Membership, once a prerequisite for fellowship, is becoming a separate qualification demonstrating core ophthalmological knowledge, as training in the UK has largely eliminated the SHO/registrar distinction in the field. Fellowship of the college (or its Scottish equivalents) is a necessary (but not sufficient) prerequisite for qualifying from training in the UK. It is also considered broadly equivalent to similar qualifications in the Commonwealth such as FRANZCO and the FRCSI (Ophth).

As a surgical speciality, and having originated as part of the Royal College of Surgeons, fellows generally take the title Mr, Mrs, Miss or Ms, rather than Dr, although there are exceptions.

The college also offers the Certificate in Laser Refractive Surgery as an additional qualification, and the Duke-Elder Prize Examination, a yearly competitive examination for medical undergraduates in the United Kingdom and the Republic of Ireland.

The president to 2020 was Michael Burdon, who has passed the role on to Bernie Chang.

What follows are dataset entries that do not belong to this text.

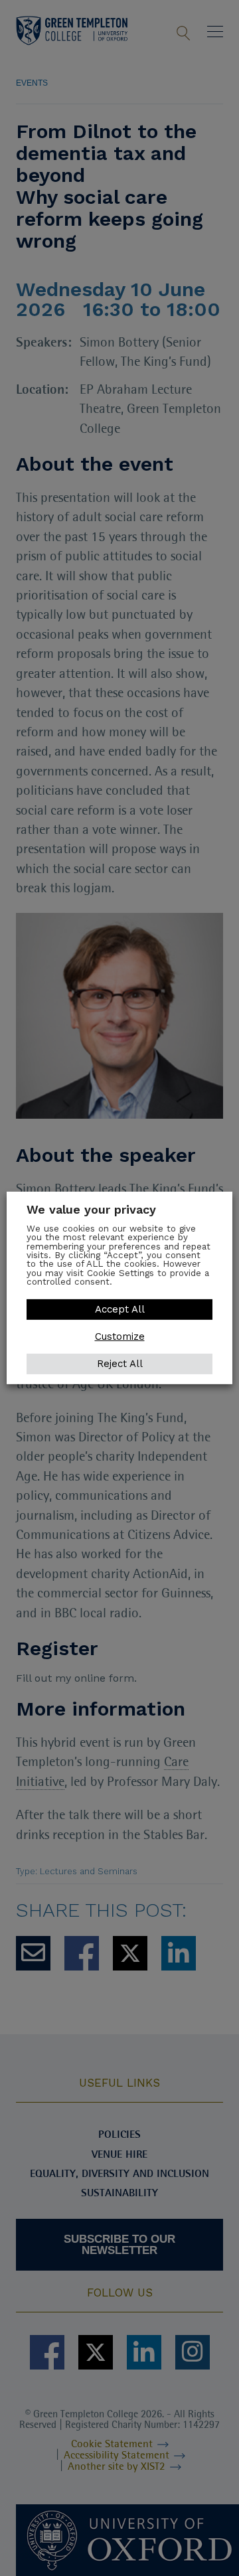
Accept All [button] (120, 1309)
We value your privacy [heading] (91, 1209)
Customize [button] (120, 1336)
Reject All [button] (120, 1364)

In January 2020 Mike Burdon, the college President at the time, said the specialty was in a “predictable mess” after it was reported that large numbers of patients had suffered permanent or long-term harm to their eyes after waiting too long for a follow-up appointment. He said “fundamentally there are not enough doctors, equipment or space”. There were 150 vacant posts for consultant ophthalmologists because there not enough training posts. Increases in the number of patients with glaucoma, macular degeneration and diabetic retinopathy has led to increased demand of around 6% a year.